Good luck proving you didn't commit murder while I read a book and wait for the jury to convict you.

Can we understand now why the burden of proof lies on the claimant? You(The religious, Not the op) are claiming God exists, I reject that claim, For me to believe this you must provide proof. Further more if you want to insist that your sky daddy should be governing how I live then you damn sure better have irrefutable,testable evidence.
No, that's a bad example. The murder is provable. God is neither provable or unprovable.

It also depends on the point of view. For most Christians, God exists and is accepted as truth. If you say He doesn't exists to a person that accepts it as truth, then it is up to you to hold the burden of proof.

But, like I said, this argument is invalid because definitive proof for either case can never be found.
I was trying to demonstrate that I can't just up and claim something happened or exists without evidence.

They have to first prove their definition of god is accepted as truth by everyone before I have to prove it is not as such.

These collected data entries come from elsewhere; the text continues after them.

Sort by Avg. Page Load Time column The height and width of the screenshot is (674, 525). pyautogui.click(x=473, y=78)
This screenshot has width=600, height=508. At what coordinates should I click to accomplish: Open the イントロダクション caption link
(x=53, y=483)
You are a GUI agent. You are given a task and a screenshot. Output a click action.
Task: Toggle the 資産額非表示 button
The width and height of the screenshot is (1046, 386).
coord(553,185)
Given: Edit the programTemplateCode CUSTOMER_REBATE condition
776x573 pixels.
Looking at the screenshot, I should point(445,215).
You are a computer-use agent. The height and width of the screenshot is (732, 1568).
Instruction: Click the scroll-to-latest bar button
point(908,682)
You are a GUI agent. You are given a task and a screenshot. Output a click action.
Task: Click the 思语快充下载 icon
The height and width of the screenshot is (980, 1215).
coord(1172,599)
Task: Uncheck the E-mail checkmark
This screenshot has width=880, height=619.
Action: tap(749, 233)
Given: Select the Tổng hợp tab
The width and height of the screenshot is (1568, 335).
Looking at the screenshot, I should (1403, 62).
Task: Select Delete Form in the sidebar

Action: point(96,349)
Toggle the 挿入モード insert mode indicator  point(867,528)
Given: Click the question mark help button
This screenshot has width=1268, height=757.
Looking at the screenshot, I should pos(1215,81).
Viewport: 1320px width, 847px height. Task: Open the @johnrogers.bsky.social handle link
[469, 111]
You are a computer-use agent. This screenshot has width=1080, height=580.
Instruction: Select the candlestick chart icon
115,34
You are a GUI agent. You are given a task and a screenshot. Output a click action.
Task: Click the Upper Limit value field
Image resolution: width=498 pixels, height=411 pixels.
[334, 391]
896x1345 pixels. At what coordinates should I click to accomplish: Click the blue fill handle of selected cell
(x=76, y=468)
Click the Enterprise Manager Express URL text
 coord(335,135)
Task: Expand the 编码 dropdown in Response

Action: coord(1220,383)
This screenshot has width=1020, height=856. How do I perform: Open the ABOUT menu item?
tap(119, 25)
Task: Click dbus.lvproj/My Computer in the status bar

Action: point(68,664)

(02-05-2012 12:30 PM)ghostexorcist Wrote:  Results on the other forum:

Atheists - 7
Believers - 19
Both - 10

It quickly turned into a fight where believers stated that atheists have ignored the evidence that they have already provided. The Atheists replied that there has not been any concrete proof provided at all. Each side is now starting to talk about how the other party is detrimental to society. Of course, the believers are bringing up "red-colored" literature and how "oppressive" atheism was during the last century. I told them that they were confusing atheism with Communist governments that crack down on religion in order to garner total obedience to the state. I'm not holding out any hope that the thread will ever come back on topic.
Except believers have not shown me, and more importantly peer reviewed (EVIIL DEBEL!) science journals anything even resembling evidence, They rely on emotional appeals, Anecdotal experiences and faces on toast bread.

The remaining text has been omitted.